Because of the way it is set up, MyGene.info can usually handle a lot of queries, and in the last 30 days, it has handled over 8 million requests. Not all requests are equal, and post requests batching thousands and thousands of queries are a heavier burden than simple get requests. The incident on September 11th, involved a single ip address sending multiple batched (big burden). We don't know exactly what these queries are, but they appear heavy ones. We recorded that the last success query right before the downtime took ~60s to finish. This proved to be too much, causing everyone else attempting to make queries to experience outages.
As soon as our uptimerobot detected the outage, Andrew, Jerry, and Sebastian immediately set out to determine the cause of the outage and how to get around it. Sometimes issues can be addressed with a quick fix like rebooting an overloaded node or adding a spot instance (when fiscally feasible). In this case the bombardment of heavy queries kicked all the nodes out from the elastic load balancer, and nothing could be addressed so long as the bombardment continued. As a result, the BioThings team reluctantly resorted to temporarily filtering out the ip/source of the heavy queries in order to get the API up and running again.

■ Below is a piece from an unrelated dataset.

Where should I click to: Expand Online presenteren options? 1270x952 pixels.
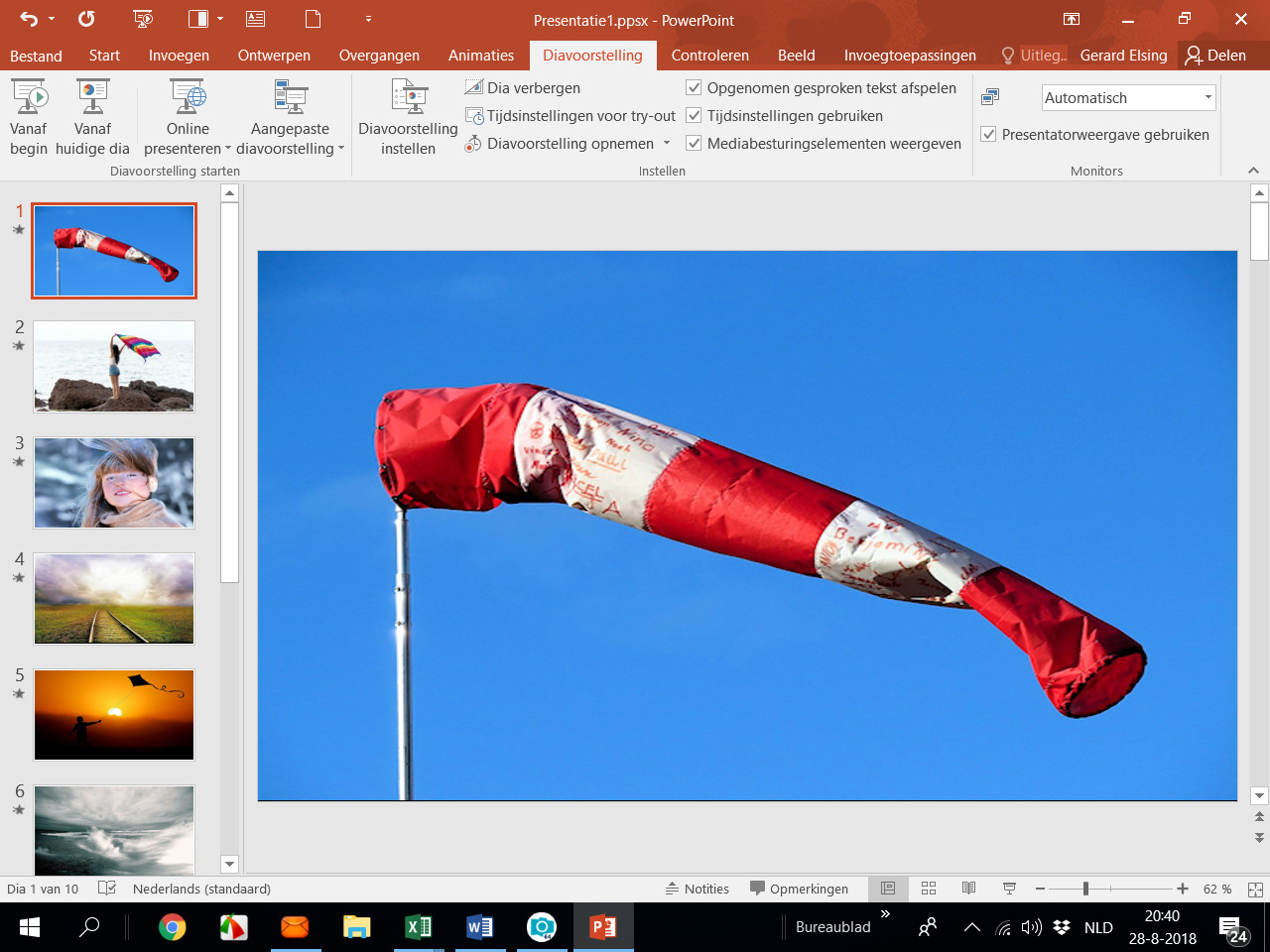tap(227, 149)
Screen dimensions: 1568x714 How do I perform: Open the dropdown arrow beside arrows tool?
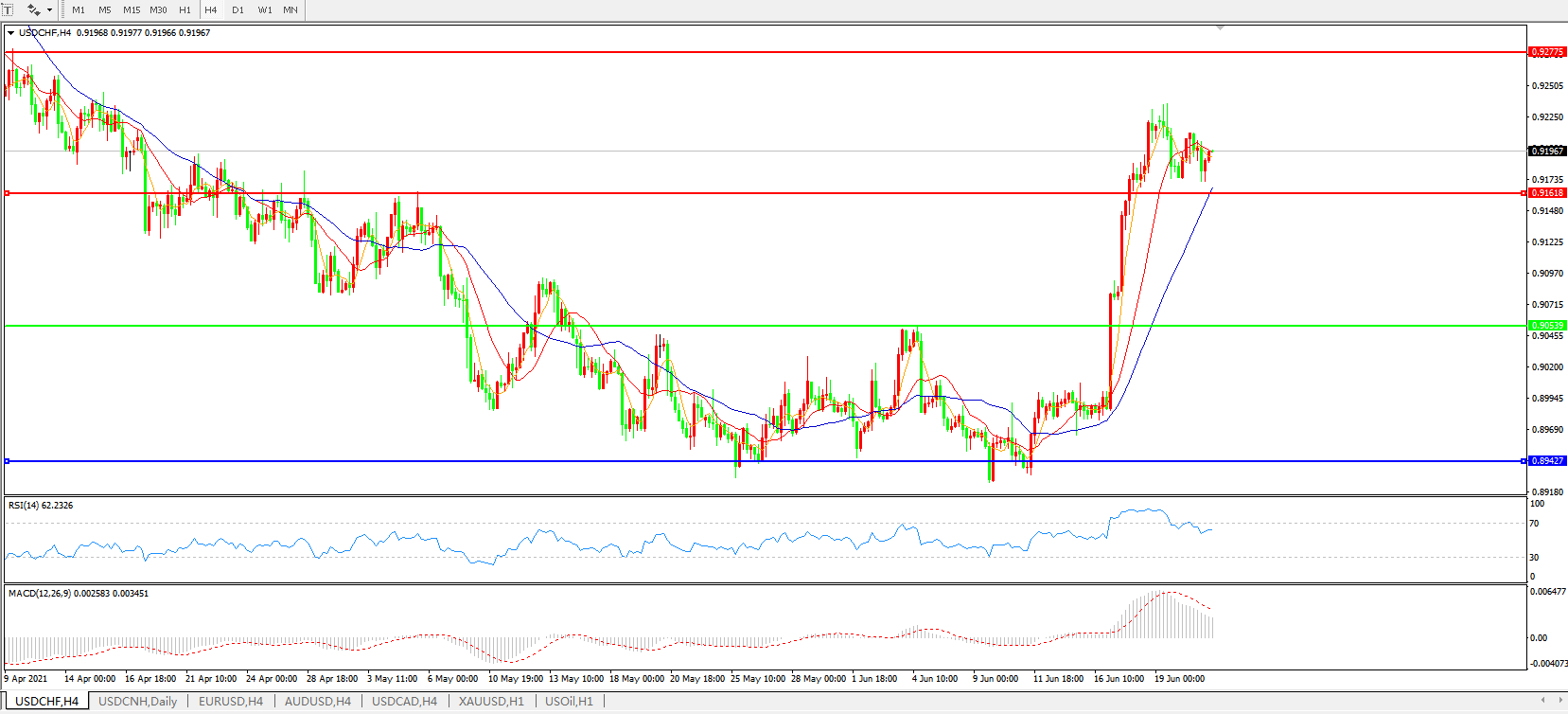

The fixes appear to have worked, but the debate on how to address the issues heavy query bombardment is ongoing (better throttling?). We do have some throttling set up to limit the total number of requests per second from a single IP, but it's always hard to judge if an incoming request is a heavy one or not. If you have suggestions feel free to share them with our team by posting in our BioThings google group. In the mean time, please help avoid down time by limiting the number of massive queries you make to one per second (or at least not parallelizing them to the point that you take down our nodes).